[Start DOCUMENT EXTRACT]

Fair Play: Pacquiao and Holy Week bikinis

I SPENT the Holy Week reading FHM and Maxim.

No it wasn’t to protest the inhuman ban on bikini shows. It was all research for column material.

Sure, the pictures were nice, but you really don’t browse these mags for the pictures, just like you don’t go to Bantayan during the Holy Week just for the bikini shows.

(In case you’re wondering, I also watched a documentary about Jesus and the bible. So there, no deadly lightning bolt for me.)

Back to the issues at hand, FHM had a probing feature on the inner circle for the April issue, while Maxim listed 14 heartbreaks last February.

Maybe I should try requesting our office to subscribe to both mags? Both seem essential to the sports section’s well-being, same with Sports Illustrated’s swimsuit edition. Hmmm.

A few pages after the cover girl’s spread, Pacquiao’s inner circle--Chavit Singson, Eric Pineda, Buboy Fernandez, Atty. Franklin Gacal, Jake Joson—was featured.

Singson is Pacquiao’s ninong and advisor, Salud is a boxing advisor. Fernandez is Pacquiao’s long-time friend and trainer, Gacal is his legal counsel, while Jayke Joson is his chief of staff.

If you think Pacquiao only has a staff of five, the article said there are 20 more in Team Pacquiao when he’s in LA. And in a previous story in another site—no it didn’t involve bikinis--a couple of weeks ago, Manny sponsored a weight loss contest for Team Pacquiao.

[End DOCUMENT EXTRACT]

WORK REQUIRED
In the column on Pacquiao and Holy Week bikinis, who is named as Pacquiao's legal counsel?

[Start ENTRIES PROVIDED]

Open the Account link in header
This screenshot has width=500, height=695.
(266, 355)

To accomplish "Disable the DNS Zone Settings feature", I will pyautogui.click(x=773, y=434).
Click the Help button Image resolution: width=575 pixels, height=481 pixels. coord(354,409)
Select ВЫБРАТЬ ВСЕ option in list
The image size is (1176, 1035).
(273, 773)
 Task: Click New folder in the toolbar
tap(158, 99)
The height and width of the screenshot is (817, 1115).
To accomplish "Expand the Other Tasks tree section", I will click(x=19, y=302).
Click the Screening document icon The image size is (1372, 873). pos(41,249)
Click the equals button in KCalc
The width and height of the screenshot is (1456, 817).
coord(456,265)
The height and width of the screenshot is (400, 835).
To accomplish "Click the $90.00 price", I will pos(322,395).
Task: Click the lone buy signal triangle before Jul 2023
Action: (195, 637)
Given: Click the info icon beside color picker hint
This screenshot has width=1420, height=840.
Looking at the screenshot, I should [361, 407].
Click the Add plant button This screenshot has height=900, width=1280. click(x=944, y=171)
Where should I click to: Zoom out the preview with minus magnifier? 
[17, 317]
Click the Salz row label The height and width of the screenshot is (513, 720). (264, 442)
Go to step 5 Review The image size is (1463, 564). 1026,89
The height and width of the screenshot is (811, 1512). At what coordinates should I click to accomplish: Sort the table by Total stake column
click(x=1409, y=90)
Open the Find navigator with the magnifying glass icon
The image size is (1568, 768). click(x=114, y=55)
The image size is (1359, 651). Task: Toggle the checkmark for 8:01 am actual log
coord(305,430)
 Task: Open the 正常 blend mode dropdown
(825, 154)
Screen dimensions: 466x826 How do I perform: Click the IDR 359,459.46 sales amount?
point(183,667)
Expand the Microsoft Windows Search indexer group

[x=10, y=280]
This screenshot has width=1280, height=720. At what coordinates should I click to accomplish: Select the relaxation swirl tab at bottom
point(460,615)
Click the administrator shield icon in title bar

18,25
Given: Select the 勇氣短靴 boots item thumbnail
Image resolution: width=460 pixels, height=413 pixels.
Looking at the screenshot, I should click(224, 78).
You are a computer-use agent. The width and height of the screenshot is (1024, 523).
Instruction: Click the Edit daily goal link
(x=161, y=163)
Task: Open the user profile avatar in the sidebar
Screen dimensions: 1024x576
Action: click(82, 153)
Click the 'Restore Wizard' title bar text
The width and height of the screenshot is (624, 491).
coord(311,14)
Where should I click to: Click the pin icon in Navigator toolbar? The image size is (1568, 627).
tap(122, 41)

[End ENTRIES PROVIDED]

WRITTEN RESPONSE
Atty. Franklin Gacal